Exercise description:
Reproduce each of the records below verbatim, line for line, without alteration.

— START —

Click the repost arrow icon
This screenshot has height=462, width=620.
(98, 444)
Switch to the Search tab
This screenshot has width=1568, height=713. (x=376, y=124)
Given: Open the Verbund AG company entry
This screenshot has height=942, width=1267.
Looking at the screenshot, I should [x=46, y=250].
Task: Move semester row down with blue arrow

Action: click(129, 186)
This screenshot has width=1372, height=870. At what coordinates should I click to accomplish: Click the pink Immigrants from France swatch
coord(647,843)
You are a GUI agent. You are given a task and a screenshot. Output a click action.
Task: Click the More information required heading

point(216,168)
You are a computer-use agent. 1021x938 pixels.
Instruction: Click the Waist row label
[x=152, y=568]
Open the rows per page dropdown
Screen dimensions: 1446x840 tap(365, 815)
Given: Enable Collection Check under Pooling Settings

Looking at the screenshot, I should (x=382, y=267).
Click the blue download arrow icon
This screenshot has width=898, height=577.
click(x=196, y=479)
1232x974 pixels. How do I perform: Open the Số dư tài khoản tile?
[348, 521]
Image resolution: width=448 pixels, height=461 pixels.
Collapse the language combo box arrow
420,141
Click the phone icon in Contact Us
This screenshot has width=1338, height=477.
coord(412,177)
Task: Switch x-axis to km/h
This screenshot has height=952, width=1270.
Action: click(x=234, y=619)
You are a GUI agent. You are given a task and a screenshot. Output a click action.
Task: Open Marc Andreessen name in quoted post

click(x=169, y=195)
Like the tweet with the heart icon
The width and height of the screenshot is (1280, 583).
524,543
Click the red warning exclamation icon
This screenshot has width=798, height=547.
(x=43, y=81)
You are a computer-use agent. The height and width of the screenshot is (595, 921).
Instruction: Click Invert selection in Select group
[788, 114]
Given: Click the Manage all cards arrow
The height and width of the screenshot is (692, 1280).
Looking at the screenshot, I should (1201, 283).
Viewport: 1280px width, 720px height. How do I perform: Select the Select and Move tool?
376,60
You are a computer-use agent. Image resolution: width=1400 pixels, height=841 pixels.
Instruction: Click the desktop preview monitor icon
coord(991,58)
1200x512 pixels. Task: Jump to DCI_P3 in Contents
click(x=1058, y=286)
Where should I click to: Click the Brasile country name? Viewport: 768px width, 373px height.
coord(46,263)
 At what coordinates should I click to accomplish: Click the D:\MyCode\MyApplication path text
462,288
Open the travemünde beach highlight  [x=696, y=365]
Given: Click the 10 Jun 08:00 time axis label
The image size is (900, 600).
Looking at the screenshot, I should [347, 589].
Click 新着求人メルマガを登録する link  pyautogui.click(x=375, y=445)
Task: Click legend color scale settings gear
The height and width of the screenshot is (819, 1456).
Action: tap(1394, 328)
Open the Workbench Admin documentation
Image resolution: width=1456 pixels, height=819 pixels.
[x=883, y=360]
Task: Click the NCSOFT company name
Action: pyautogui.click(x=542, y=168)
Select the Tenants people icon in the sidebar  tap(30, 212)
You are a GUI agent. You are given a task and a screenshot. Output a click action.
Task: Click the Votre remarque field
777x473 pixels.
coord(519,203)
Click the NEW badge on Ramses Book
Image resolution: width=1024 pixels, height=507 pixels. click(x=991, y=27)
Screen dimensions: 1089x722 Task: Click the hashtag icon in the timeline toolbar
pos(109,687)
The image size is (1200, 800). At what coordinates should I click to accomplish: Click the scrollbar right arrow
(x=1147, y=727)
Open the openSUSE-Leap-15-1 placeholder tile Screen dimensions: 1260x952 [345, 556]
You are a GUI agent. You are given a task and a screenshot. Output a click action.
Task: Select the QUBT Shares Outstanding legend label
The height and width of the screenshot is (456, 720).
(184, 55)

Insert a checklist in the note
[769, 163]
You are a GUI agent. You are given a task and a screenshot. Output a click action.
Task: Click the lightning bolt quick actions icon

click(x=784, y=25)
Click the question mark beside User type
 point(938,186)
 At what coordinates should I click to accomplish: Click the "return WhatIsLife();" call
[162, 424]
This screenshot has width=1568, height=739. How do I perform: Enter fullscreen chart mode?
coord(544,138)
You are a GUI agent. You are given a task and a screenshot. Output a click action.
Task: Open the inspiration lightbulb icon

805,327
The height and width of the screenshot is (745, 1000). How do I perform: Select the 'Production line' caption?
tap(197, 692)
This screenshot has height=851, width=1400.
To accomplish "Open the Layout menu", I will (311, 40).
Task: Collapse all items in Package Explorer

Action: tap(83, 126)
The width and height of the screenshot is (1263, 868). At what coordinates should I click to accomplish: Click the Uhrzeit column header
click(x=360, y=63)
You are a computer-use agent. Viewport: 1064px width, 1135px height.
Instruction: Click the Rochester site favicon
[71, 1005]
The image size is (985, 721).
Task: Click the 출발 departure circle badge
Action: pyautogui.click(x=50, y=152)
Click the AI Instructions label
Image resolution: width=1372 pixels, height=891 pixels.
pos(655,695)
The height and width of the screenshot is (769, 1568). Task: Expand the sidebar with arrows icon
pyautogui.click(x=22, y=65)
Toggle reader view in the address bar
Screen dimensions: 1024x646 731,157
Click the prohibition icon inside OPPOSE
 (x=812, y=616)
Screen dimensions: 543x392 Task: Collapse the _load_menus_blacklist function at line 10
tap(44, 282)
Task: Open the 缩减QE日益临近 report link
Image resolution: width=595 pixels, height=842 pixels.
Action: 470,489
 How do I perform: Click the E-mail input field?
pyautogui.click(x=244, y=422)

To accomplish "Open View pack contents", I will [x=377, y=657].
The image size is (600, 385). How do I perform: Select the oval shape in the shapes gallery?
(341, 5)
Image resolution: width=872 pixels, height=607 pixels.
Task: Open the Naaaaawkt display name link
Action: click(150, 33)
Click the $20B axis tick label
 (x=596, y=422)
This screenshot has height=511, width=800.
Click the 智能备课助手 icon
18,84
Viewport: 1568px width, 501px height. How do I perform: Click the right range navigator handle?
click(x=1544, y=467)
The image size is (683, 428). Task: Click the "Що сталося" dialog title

— END —

Result of this exercise:
Click the repost arrow icon
This screenshot has height=462, width=620.
(98, 444)
Switch to the Search tab
This screenshot has width=1568, height=713. (x=376, y=124)
Given: Open the Verbund AG company entry
This screenshot has height=942, width=1267.
Looking at the screenshot, I should [x=46, y=250].
Task: Move semester row down with blue arrow

Action: click(129, 186)
This screenshot has width=1372, height=870. At what coordinates should I click to accomplish: Click the pink Immigrants from France swatch
coord(647,843)
You are a GUI agent. You are given a task and a screenshot. Output a click action.
Task: Click the More information required heading

point(216,168)
You are a computer-use agent. 1021x938 pixels.
Instruction: Click the Waist row label
[x=152, y=568]
Open the rows per page dropdown
Screen dimensions: 1446x840 tap(365, 815)
Given: Enable Collection Check under Pooling Settings

Looking at the screenshot, I should (x=382, y=267).
Click the blue download arrow icon
This screenshot has width=898, height=577.
click(x=196, y=479)
1232x974 pixels. How do I perform: Open the Số dư tài khoản tile?
[348, 521]
Image resolution: width=448 pixels, height=461 pixels.
Collapse the language combo box arrow
420,141
Click the phone icon in Contact Us
This screenshot has width=1338, height=477.
coord(412,177)
Task: Switch x-axis to km/h
This screenshot has height=952, width=1270.
Action: click(x=234, y=619)
You are a GUI agent. You are given a task and a screenshot. Output a click action.
Task: Open Marc Andreessen name in quoted post

click(x=169, y=195)
Like the tweet with the heart icon
The width and height of the screenshot is (1280, 583).
524,543
Click the red warning exclamation icon
This screenshot has width=798, height=547.
(x=43, y=81)
You are a computer-use agent. The height and width of the screenshot is (595, 921).
Instruction: Click Invert selection in Select group
[788, 114]
Given: Click the Manage all cards arrow
The height and width of the screenshot is (692, 1280).
Looking at the screenshot, I should (1201, 283).
Viewport: 1280px width, 720px height. How do I perform: Select the Select and Move tool?
376,60
You are a computer-use agent. Image resolution: width=1400 pixels, height=841 pixels.
Instruction: Click the desktop preview monitor icon
coord(991,58)
1200x512 pixels. Task: Jump to DCI_P3 in Contents
click(x=1058, y=286)
Where should I click to: Click the Brasile country name? Viewport: 768px width, 373px height.
coord(46,263)
 At what coordinates should I click to accomplish: Click the D:\MyCode\MyApplication path text
462,288
Open the travemünde beach highlight  [x=696, y=365]
Given: Click the 10 Jun 08:00 time axis label
The image size is (900, 600).
Looking at the screenshot, I should [347, 589].
Click 新着求人メルマガを登録する link  pyautogui.click(x=375, y=445)
Task: Click legend color scale settings gear
The height and width of the screenshot is (819, 1456).
Action: tap(1394, 328)
Open the Workbench Admin documentation
Image resolution: width=1456 pixels, height=819 pixels.
[x=883, y=360]
Task: Click the NCSOFT company name
Action: pyautogui.click(x=542, y=168)
Select the Tenants people icon in the sidebar  tap(30, 212)
You are a GUI agent. You are given a task and a screenshot. Output a click action.
Task: Click the Votre remarque field
777x473 pixels.
coord(519,203)
Click the NEW badge on Ramses Book
Image resolution: width=1024 pixels, height=507 pixels. click(x=991, y=27)
Screen dimensions: 1089x722 Task: Click the hashtag icon in the timeline toolbar
pos(109,687)
The image size is (1200, 800). At what coordinates should I click to accomplish: Click the scrollbar right arrow
(x=1147, y=727)
Open the openSUSE-Leap-15-1 placeholder tile Screen dimensions: 1260x952 [345, 556]
You are a GUI agent. You are given a task and a screenshot. Output a click action.
Task: Select the QUBT Shares Outstanding legend label
The height and width of the screenshot is (456, 720).
(184, 55)

Insert a checklist in the note
[769, 163]
You are a GUI agent. You are given a task and a screenshot. Output a click action.
Task: Click the lightning bolt quick actions icon

click(x=784, y=25)
Click the question mark beside User type
 point(938,186)
 At what coordinates should I click to accomplish: Click the "return WhatIsLife();" call
[162, 424]
This screenshot has width=1568, height=739. How do I perform: Enter fullscreen chart mode?
coord(544,138)
You are a GUI agent. You are given a task and a screenshot. Output a click action.
Task: Open the inspiration lightbulb icon

805,327
The height and width of the screenshot is (745, 1000). How do I perform: Select the 'Production line' caption?
tap(197, 692)
This screenshot has height=851, width=1400.
To accomplish "Open the Layout menu", I will (311, 40).
Task: Collapse all items in Package Explorer

Action: tap(83, 126)
The width and height of the screenshot is (1263, 868). At what coordinates should I click to accomplish: Click the Uhrzeit column header
click(x=360, y=63)
You are a computer-use agent. Viewport: 1064px width, 1135px height.
Instruction: Click the Rochester site favicon
[71, 1005]
The image size is (985, 721).
Task: Click the 출발 departure circle badge
Action: pyautogui.click(x=50, y=152)
Click the AI Instructions label
Image resolution: width=1372 pixels, height=891 pixels.
pos(655,695)
The height and width of the screenshot is (769, 1568). Task: Expand the sidebar with arrows icon
pyautogui.click(x=22, y=65)
Toggle reader view in the address bar
Screen dimensions: 1024x646 731,157
Click the prohibition icon inside OPPOSE
 (x=812, y=616)
Screen dimensions: 543x392 Task: Collapse the _load_menus_blacklist function at line 10
tap(44, 282)
Task: Open the 缩减QE日益临近 report link
Image resolution: width=595 pixels, height=842 pixels.
Action: 470,489
 How do I perform: Click the E-mail input field?
pyautogui.click(x=244, y=422)

To accomplish "Open View pack contents", I will [x=377, y=657].
The image size is (600, 385). How do I perform: Select the oval shape in the shapes gallery?
(341, 5)
Image resolution: width=872 pixels, height=607 pixels.
Task: Open the Naaaaawkt display name link
Action: click(150, 33)
Click the $20B axis tick label
 (x=596, y=422)
This screenshot has height=511, width=800.
Click the 智能备课助手 icon
18,84
Viewport: 1568px width, 501px height. How do I perform: Click the right range navigator handle?
click(x=1544, y=467)
The image size is (683, 428). Task: Click the "Що сталося" dialog title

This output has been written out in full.